Per avere idea di quanto sono stati capillari gli episodi di mobilitazione dopo la pubblicazione del Decreto del Presidente del Consiglio dei Ministri (DPCM) dell’8 marzo che “chiudeva il paese”, rimandiamo alle pagine del nostro sito, in particolare all’articolo Mobilitazioni in tutto il paese per fare fronte dal basso al Covid-19 che manteniamo in continuo aggiornamento. Di seguito riportiamo una sintetica selezione dei principali episodi, focalizzandoci sulle mobilitazioni operaie nelle grandi fabbriche da cui è partita la richiesta di serrata per dato il via alla rivendicazione di fermata per  di tutte le attività produttive non essenziali. Una rivendicazione che ha messo in chiaro una volta di più gli schieramenti in campo: da una parte padroni e governo, che vogliono garantita la produzione a ogni costo, e dall’altra gli operai e i lavoratori che pretendono sia riconosciuto il diritto alla salute e alla sicurezza. Mentre scriviamo, nonostante il Decreto del 23 marzo che avrebbe dovuto “chiudere tutto”, ancora le aziende che producono beni non essenziali sono ancora aperte…
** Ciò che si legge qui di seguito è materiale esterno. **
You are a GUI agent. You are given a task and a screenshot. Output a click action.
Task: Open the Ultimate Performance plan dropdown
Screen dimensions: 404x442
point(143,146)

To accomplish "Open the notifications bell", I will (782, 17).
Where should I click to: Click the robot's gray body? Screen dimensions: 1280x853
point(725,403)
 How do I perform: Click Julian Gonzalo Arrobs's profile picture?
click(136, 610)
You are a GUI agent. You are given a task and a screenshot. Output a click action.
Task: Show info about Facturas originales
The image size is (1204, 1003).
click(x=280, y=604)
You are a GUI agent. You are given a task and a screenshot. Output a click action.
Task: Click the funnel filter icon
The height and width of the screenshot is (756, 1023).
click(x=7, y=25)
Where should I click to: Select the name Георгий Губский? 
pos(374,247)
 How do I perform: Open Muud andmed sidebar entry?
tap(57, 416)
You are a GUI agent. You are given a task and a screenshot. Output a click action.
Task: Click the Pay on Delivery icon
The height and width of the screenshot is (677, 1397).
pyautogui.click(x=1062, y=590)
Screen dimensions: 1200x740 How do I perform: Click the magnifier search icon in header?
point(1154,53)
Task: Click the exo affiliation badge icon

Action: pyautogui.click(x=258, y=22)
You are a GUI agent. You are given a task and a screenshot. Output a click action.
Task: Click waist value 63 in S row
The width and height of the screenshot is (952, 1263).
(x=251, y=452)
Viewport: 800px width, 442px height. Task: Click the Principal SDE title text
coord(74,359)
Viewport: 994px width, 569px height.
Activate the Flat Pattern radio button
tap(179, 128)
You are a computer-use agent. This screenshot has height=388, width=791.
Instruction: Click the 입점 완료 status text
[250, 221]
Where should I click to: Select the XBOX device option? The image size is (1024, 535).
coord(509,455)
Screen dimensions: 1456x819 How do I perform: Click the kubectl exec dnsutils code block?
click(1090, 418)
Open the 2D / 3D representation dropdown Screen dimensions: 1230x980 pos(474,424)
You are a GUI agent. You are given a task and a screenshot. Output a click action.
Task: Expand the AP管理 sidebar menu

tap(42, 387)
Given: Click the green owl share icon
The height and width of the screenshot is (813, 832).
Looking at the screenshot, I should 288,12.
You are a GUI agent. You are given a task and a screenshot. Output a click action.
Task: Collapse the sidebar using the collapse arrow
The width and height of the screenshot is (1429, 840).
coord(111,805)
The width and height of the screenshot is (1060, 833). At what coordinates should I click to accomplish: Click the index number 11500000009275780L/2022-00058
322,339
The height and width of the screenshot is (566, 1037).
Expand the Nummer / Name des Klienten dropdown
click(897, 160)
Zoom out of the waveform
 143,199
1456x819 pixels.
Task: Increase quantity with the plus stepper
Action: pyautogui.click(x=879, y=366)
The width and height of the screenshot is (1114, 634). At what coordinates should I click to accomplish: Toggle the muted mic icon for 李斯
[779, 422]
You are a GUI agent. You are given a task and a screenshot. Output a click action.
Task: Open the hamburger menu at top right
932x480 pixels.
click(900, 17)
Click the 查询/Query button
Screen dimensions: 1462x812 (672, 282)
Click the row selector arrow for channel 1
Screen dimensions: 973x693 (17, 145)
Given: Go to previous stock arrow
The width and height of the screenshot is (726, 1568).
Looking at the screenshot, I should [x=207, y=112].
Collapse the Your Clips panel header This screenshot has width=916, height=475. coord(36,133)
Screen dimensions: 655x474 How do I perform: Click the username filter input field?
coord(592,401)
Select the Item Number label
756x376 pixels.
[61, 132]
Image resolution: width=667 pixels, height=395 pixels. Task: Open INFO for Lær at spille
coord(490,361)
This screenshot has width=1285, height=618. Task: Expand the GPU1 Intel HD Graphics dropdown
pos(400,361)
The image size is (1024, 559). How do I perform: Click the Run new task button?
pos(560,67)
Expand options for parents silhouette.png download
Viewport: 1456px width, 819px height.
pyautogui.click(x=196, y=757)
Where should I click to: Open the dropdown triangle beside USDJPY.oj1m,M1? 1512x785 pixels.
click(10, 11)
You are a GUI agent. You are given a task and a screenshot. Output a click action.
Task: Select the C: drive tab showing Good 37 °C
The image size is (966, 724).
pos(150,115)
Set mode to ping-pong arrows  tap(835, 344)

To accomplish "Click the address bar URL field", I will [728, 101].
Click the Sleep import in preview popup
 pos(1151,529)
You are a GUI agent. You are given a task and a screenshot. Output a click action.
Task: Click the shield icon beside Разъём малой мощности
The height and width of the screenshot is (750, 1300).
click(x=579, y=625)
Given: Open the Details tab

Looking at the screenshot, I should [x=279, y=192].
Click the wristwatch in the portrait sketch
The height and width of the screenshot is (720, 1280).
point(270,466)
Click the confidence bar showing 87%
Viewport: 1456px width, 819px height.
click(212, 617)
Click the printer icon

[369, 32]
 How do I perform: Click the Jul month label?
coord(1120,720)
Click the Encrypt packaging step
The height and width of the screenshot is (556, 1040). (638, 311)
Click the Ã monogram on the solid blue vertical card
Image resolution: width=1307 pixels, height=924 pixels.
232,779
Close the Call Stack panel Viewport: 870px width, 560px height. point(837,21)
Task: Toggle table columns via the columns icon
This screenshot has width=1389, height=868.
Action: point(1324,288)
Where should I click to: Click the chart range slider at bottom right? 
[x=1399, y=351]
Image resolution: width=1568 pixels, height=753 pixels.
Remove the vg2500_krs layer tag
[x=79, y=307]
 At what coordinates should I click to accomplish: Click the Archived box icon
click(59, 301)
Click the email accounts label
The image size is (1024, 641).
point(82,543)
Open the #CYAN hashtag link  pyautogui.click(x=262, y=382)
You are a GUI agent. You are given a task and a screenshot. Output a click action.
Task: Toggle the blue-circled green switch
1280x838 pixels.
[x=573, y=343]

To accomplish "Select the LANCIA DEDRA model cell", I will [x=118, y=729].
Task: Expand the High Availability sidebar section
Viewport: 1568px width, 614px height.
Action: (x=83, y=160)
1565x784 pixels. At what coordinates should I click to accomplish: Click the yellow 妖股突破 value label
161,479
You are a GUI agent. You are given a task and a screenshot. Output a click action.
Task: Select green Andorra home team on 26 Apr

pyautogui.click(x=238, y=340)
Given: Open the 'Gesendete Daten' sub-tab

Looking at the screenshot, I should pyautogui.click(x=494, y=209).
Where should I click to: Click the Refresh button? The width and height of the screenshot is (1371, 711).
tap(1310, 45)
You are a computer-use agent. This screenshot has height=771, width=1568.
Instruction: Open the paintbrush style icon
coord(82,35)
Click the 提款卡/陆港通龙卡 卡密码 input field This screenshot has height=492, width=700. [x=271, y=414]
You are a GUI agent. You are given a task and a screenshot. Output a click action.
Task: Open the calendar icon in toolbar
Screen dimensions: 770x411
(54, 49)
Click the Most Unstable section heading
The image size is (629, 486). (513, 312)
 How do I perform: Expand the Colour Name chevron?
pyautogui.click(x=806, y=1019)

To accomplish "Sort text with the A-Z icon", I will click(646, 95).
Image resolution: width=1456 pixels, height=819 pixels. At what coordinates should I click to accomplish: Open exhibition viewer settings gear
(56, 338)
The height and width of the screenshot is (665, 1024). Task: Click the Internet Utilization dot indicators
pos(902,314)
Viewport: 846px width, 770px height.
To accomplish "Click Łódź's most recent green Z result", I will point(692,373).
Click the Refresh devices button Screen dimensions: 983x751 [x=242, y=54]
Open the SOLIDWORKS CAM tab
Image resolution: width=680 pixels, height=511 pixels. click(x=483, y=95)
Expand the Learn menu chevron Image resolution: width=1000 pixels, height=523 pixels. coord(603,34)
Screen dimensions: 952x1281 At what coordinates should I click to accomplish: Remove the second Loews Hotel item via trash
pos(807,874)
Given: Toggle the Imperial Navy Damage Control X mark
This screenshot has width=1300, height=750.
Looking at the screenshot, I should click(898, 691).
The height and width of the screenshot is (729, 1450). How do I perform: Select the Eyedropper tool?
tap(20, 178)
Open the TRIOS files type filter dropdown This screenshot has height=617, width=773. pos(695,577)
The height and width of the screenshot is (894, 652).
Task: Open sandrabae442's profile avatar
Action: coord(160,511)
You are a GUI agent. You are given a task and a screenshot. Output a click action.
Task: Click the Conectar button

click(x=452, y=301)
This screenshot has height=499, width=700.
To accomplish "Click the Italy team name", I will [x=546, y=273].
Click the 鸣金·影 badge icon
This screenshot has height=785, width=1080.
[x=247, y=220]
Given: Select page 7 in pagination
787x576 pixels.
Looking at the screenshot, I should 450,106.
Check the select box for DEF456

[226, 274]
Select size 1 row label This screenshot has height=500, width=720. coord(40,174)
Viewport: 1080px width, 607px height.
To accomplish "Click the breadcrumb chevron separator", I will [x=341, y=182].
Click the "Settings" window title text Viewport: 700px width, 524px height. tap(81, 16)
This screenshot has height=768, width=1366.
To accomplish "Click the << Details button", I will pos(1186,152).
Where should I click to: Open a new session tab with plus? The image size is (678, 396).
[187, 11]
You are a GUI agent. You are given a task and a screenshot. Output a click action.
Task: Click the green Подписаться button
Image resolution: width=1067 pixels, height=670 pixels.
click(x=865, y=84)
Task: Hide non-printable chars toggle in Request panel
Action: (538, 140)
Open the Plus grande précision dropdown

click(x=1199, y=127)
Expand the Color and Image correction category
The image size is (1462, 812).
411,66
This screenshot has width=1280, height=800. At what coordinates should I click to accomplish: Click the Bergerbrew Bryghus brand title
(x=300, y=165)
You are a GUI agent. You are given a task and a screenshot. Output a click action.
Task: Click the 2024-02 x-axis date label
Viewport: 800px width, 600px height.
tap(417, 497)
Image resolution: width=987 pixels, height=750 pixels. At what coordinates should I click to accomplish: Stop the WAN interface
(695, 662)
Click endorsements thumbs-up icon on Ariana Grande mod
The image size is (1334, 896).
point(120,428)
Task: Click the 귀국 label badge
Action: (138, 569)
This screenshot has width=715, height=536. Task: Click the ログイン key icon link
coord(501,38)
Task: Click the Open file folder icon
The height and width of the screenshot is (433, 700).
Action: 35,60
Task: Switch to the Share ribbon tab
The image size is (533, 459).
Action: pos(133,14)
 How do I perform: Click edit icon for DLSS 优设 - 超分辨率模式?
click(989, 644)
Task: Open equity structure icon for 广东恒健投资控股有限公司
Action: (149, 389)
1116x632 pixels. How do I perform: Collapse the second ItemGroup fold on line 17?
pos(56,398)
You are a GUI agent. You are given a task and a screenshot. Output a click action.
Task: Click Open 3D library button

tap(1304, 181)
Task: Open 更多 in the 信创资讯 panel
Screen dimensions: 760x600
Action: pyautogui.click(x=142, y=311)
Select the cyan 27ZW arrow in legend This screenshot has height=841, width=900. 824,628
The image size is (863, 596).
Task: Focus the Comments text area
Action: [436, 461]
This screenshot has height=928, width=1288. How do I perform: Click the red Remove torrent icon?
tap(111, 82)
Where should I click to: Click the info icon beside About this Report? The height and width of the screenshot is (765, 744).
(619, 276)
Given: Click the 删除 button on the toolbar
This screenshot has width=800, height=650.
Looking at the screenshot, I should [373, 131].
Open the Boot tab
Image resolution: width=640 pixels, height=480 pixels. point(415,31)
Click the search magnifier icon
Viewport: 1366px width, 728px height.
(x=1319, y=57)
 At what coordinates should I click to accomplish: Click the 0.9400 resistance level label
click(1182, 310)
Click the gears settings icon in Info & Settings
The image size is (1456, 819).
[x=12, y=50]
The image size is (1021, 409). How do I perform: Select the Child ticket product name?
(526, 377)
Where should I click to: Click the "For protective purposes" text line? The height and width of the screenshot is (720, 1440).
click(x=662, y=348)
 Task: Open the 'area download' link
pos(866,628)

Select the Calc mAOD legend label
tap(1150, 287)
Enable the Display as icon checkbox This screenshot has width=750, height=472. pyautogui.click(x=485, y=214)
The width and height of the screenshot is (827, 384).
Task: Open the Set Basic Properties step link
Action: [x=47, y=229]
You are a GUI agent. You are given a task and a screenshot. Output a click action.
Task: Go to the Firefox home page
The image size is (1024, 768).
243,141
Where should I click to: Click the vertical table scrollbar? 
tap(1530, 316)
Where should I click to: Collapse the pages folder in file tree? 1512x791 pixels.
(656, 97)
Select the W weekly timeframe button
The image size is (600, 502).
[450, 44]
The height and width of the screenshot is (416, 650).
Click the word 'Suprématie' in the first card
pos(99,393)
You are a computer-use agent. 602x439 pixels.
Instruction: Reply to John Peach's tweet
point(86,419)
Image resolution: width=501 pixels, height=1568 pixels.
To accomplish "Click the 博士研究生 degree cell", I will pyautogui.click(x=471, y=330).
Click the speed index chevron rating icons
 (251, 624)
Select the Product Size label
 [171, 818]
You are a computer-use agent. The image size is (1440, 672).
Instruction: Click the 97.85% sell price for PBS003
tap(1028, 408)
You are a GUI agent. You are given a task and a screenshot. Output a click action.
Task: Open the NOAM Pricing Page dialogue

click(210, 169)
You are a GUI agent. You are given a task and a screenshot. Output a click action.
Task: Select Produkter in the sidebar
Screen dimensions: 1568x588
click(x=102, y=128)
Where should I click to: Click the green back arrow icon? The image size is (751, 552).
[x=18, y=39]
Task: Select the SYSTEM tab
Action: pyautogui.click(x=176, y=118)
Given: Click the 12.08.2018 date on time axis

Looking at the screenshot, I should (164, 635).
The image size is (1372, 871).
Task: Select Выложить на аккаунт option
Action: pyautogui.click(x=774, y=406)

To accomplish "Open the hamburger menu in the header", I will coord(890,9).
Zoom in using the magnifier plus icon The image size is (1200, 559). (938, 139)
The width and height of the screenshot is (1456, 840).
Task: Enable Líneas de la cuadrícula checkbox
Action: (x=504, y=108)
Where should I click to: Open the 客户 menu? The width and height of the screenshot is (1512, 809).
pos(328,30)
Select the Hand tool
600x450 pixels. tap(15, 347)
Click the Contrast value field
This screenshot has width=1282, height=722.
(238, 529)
Dal 10 marzo gli operai cominciano a farsi sentire, a rifiutare di lavorare in condizioni che sono sempre più percepite come insicure. A dispetto di quanto raccomandato dalla Commissione di Garanzia che intimava di non scioperare, i primi scioperi arrivano, a partire dalla FCA di Termoli, dove il Sindacato Operai Autorganizzati (SOA) dichiara uno sciopero di più giorni, dal 10 al 14 marzo, per attuare dal basso la chiusura dello stabilimento per l’epidemia. Nelle stesse ore scioperano i lavoratori della Bartolini BRT di Caorso (PC), che diretti da USB rivendicano la tutela della propria sicurezza e la fornitura di mascherine e guanti. Scioperi anche all’Ikea a Roma, mentre alla Piaggio di Pontedera prende il via una serie di segnalazioni e proteste sulle condizioni di lavoro nella fabbrica, che si protrarranno anche nei giorni a seguire. Il Si Cobas FCA di Pomigliano (NA) presenta una denuncia all’Ispettorato del Lavoro, mentre partono i primi scioperi spontanei anche in quello stabilimento. Nei giorni seguenti sciopera anche la Whirlpool di Cassinetta (VA), mentre si registra una prima vittoria con la chiusura temporanea degli stabilimenti FCA di Pomigliano, Melfi e Cassino. Nelle aziende di tutto il paese monta l’aspettativa che il governo dichiari la serrata di tutte le attività non essenziali per arginare i contagi.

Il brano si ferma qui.